Video transferred to Blu Ray, 23:43 min.
Color, no sound

Alves was commissioned to make a work for the city of Nantes, formerly France’s largest slave port during the 18th and 19th centuries, for May 10, the National Day of the Memory of the Slave Trade in France.
Alves became interested in European classical painting, researching specifically the 17th, 18th, and 19th centuries to see how women were depicted by French male painters and if the history of French colonization was evident in the bodies of the women.
During the 17th century there were classical mythical themes such as Diana the Hunter. Women were active agents, standing and in movement such as in the paintings by Nicolas Poussin.

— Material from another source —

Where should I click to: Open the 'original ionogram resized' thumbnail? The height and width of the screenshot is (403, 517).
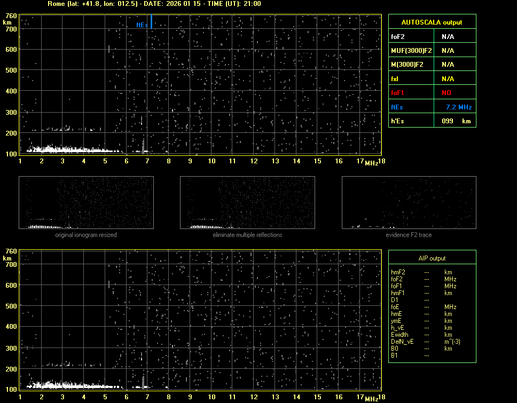pyautogui.click(x=86, y=202)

In the 18th century the boudoir and the accompanying voyeur became a prevalent theme. While it was the act of intruding into the feminine there is a sense that women are co-agents in desire and pleasure albeit as painted by the men and their bodies are on public display. We see this in the works of Boucher, Watteau and Fragonard.
But in the 19th century, there is Gauguin and his Tahitian paradise with young, very young women. There is “The Harem” and all of the possibilities of depicting many, many women’s bodies in whatever position that is pleasing to the French painter of the time such as Bouchard, Ingres, Bombard and Lamy. The women are usually portrayed laying down, languid, and at times, under the affects of drugs. These women are portrayed as being easily available for pleasure but only as object, many are slaves on sale, and they are no longer active agents.
An open call was made for the participation of Caucasian women from Nantes in a new work by Alves. The artist asked them to remake the poses in these French paintings, resulting in the video work, Beyond the Painting.
During the filming, Alves found it was surprising to see how effortless it was for these women to find the pose and how it had become part of their body and of how they move. Of how much their bodies are, in part, the result of the colonization from the 17th – 20th centuries which are embedded in the flesh of the French Caucasian woman in the 21st century.